─── Page excerpt
The UN is concerned about the continued flight of Christians from the northern metropolis of Mosul. Sunni radicals are targeting them and several have been assassinated.
Iraqi refugees who try to return to their old homes are often still facing violence on their return, McClatchy reports. The UN High Commission on Refugees staff in Amman told me last August that they actively discourage Iraqis from going back, since it is not safe.
A tribal sheikh in Samarra alleged to al-Zaman that the sheikhs had been instrumental in arranging a truce between US soldiers in that city and Muslim guerrillas, including “al-Qaeda in Iraq” (probably actually the “Islamic State of Iraq.”)
Iraq opened bids for the development of its oil fields on Monday, insisting that foreign firms partner with Iraqi concerns.
──────
─── Data
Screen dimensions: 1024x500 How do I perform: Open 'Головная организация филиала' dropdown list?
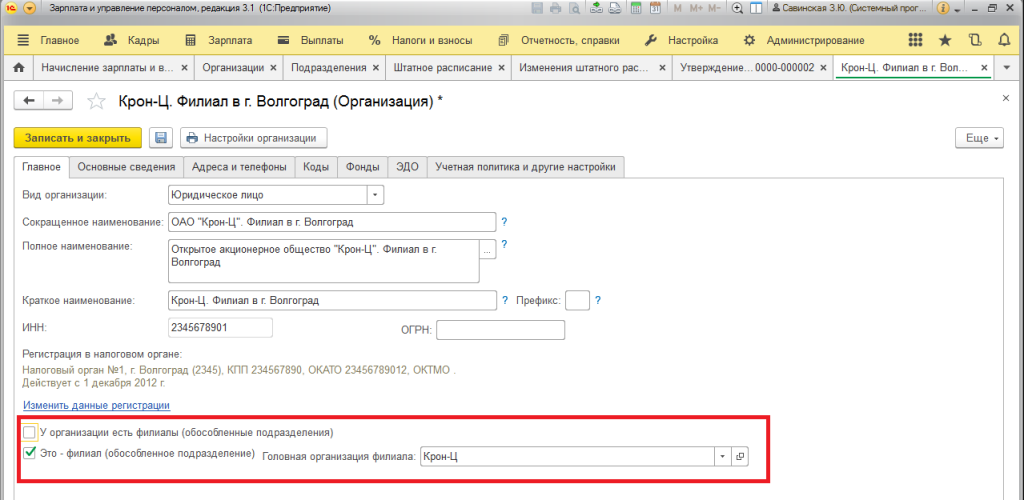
──────
- Your objective: Which place names appear in the Iraq news excerpt? Rely only on the Iraq news excerpt.

- Result for this task: Mosul, Amman, Samarra, Iraq